Posted Jan 13, 2017 23:04 UTC (Fri) by foom (subscriber, #14868) [Link]

D'oh.. Guess that's what I get for not testing before praising it... 😐

Python 2.8?

Posted Jan 14, 2017 0:08 UTC (Sat) by vstinner (subscriber, #42675) [Link] (2 responses)

> It seems to convert to something that's nearly but not quite UTF-8:

Python 3.6 now uses UTF-8/surrogatepass on Windows in os.fsdecode() / os.fsencode(). Hopefully, these functions are almost never used on Windows, since Windows has a native support for Unicode. For example, command line arguments, list filenames in a directory, get the hostname, ... : Windows return data directly as Unicode.

The surrogatepass error handler is required to support the same character set than Windows. Windows does allow surrogate characters in filenames. It's really weird and does not conform to Unicode standards which deny these characters in UTF-* encodings.

Python 3 respects Unicode standards: surrogate characters are not allowed in the UTF-8 codec for example. It allowed to implement new nice error handlers for UTF-8: surrogateescape, surrogatepass, etc. By the way, Python 3.6 has a new interesting "namereplace" error handler.

Python 2.8?

Posted Jan 15, 2017 21:11 UTC (Sun) by mathstuf (subscriber, #69389) [Link]

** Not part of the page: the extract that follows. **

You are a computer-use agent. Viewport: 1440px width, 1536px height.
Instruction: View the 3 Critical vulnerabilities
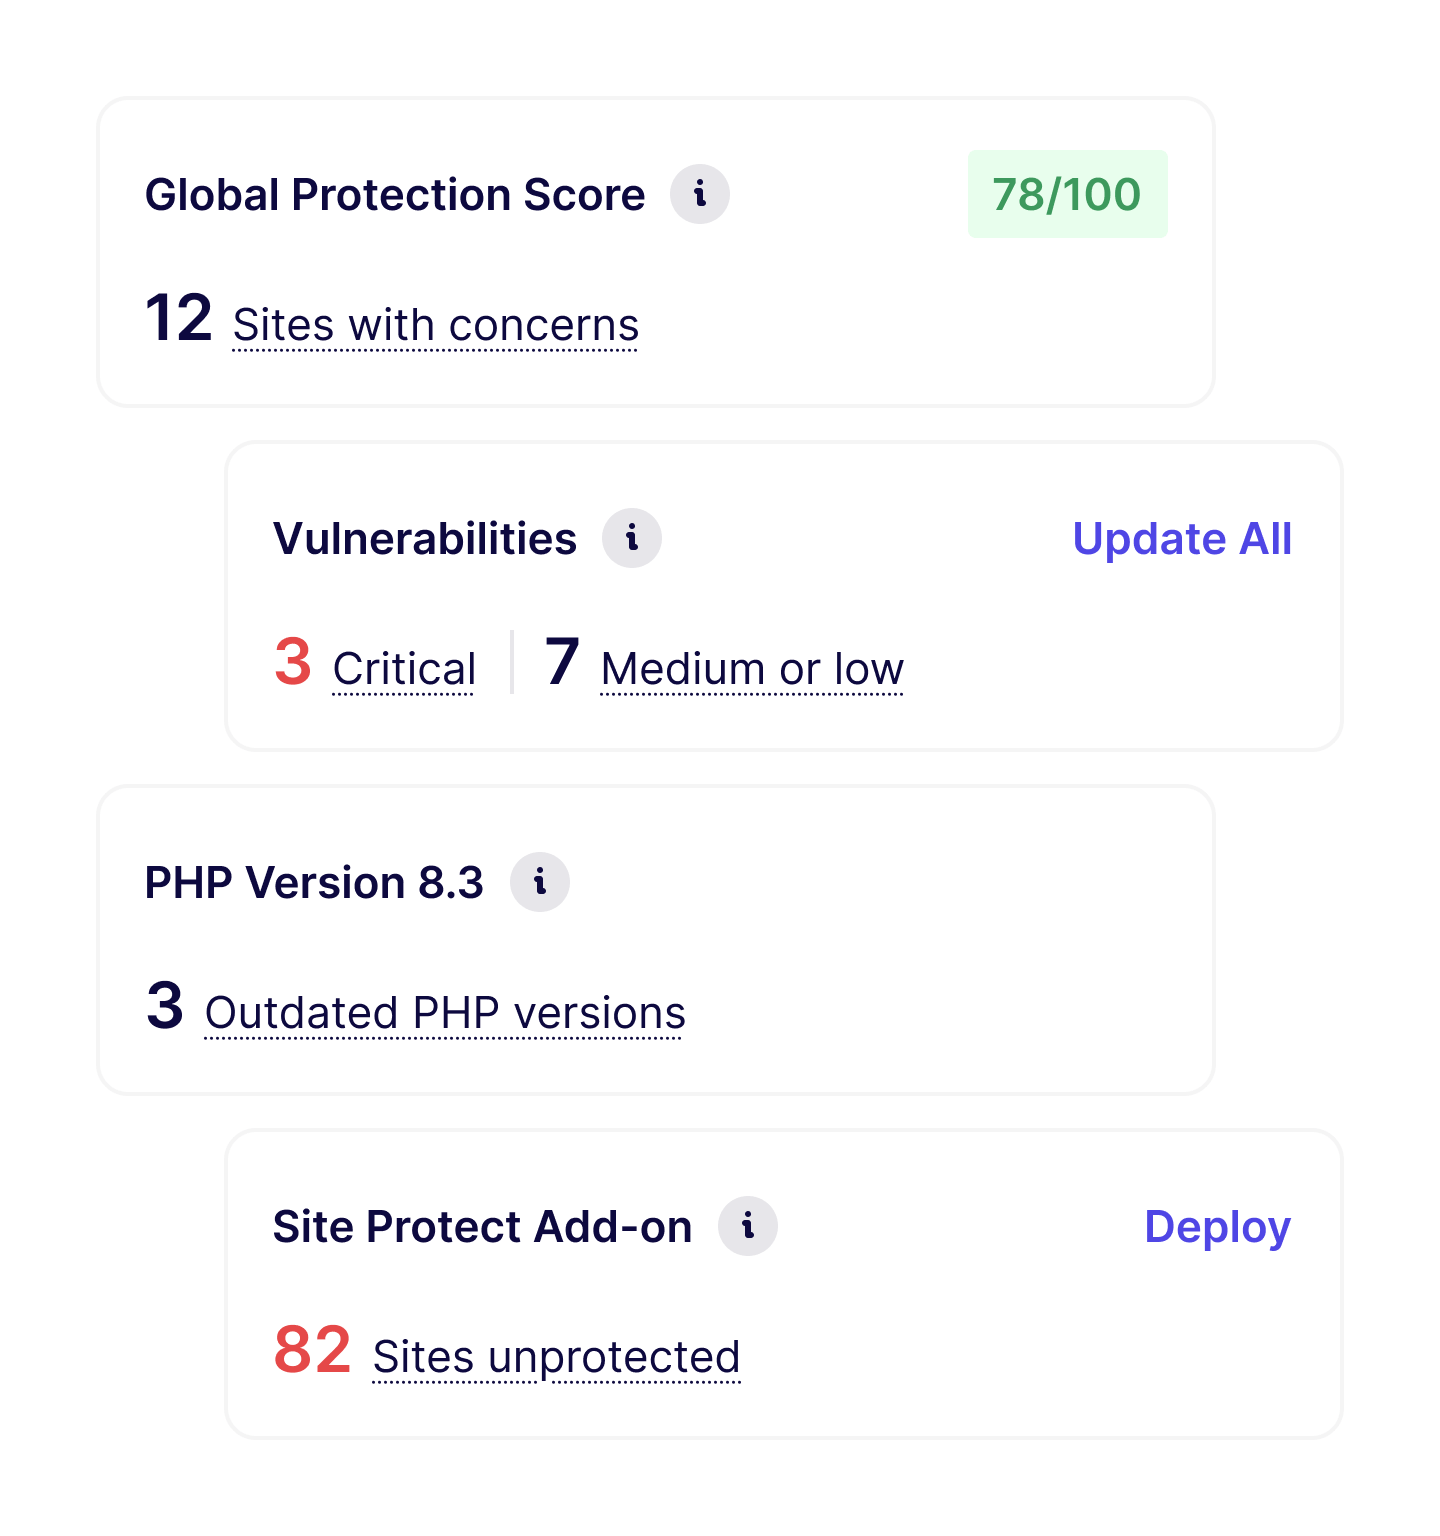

Rust handles this by having an "OsStr" type at system call boundaries related to paths (and, IIRC, environment variables and process arguments). Strings can be cast to them easily (they implement AsRef<OsStr>), but getting them back out requires an explicit from_utf8 call (which can fail) or a _lossy version (which uses replacement characters for unconvertible sequences). On Windows, there is a purely internal "WTF-16" encoding which is UTF-16 with allowances for Windows specific exceptions. This allows the encodings to not get mixed up and allows the real POSIX policy of "filenames are sequences of nonzero, non-/ characters" gracefully without having LANG screw up your code because assumptions are made based on it.

But Python isn't a fan of these kinds of type safties (implicit casting with exceptions would probably be fine though and would have better error messages than "file from readdir does not exist" errors).

Python 2.8?

Posted Jan 20, 2017 4:17 UTC (Fri) by foom (subscriber, #14868) [Link]

> Windows return data directly as Unicode

I know you clarified later in your comment, but I'd just like to emphasize (esp since a lot of people seem to say that without clarification): Windows APIs absolutely *do not* return "Unicode". Instead, they deal with arrays of 16-bit values, which, when you're lucky, can be decoded via UTF-16 into a unicode string.

And, just like decoding Linux "UTF-8" paths to a unicode string might fail due to the path not actually being UTF8, decoding a Windows "UTF-16" path might fail due to the path not actually being valid UTF16.

In both OSes, in order to avoid errors, you'll want to tell the unicode decoder/encoder to allow the invalid input bytestrings and transform to something nonsensical but reversible. Or, alternatively, avoid decoding the paths into unicode at all, and just leave them in their native 8/16-bit bytestring representations.